TASK GOAL — The records below must be written out exactly, with every picture left behind.

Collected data
=====

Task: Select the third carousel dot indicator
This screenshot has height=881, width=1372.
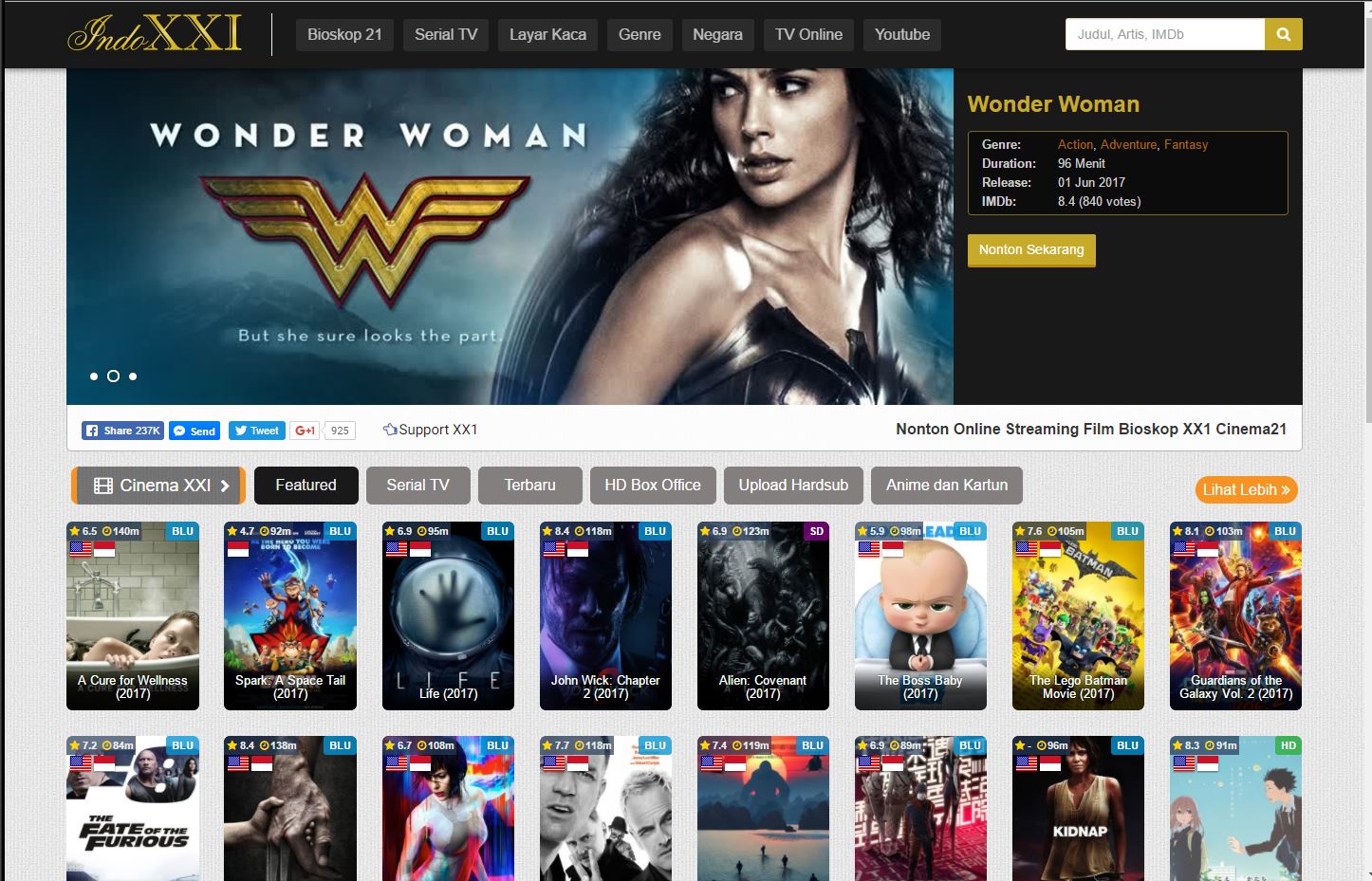Action: tap(133, 376)
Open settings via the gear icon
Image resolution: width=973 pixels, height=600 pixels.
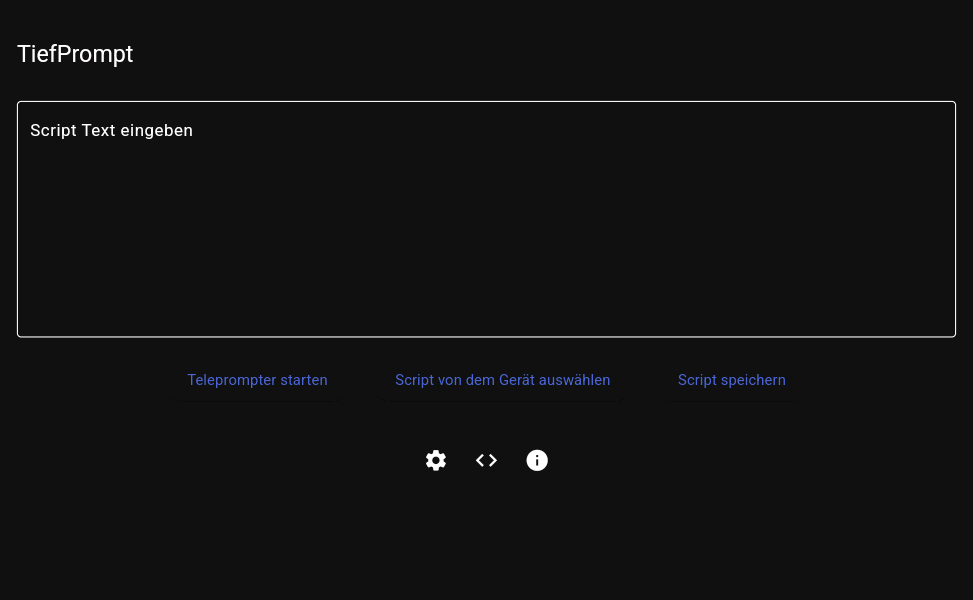[x=436, y=460]
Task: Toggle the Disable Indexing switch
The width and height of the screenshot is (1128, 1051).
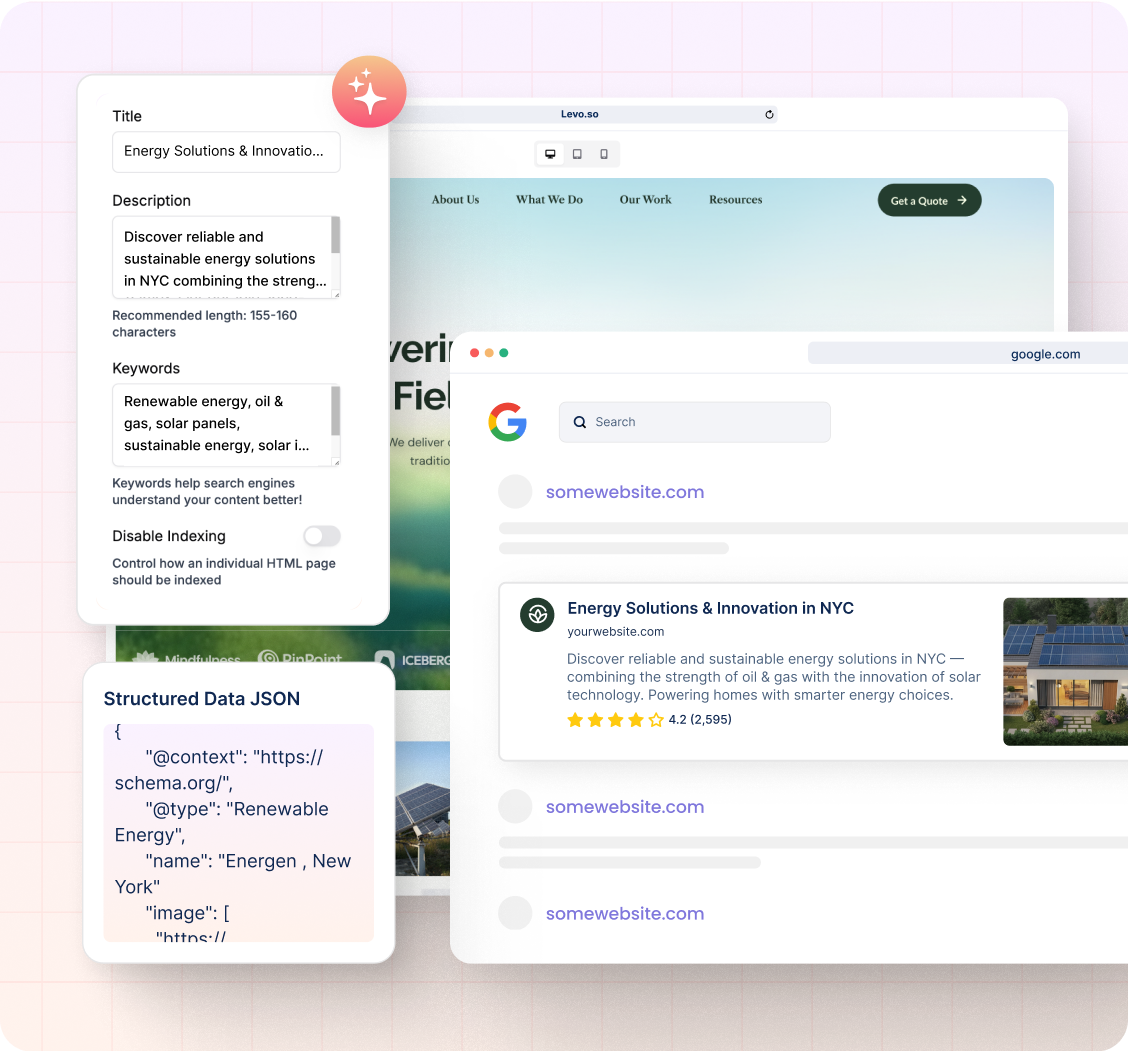Action: (x=322, y=536)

=====

EXPECTED ANSWER —
Task: Select the third carousel dot indicator
This screenshot has height=881, width=1372.
Action: tap(133, 376)
Open settings via the gear icon
Image resolution: width=973 pixels, height=600 pixels.
[x=436, y=460]
Task: Toggle the Disable Indexing switch
The width and height of the screenshot is (1128, 1051).
Action: (x=322, y=536)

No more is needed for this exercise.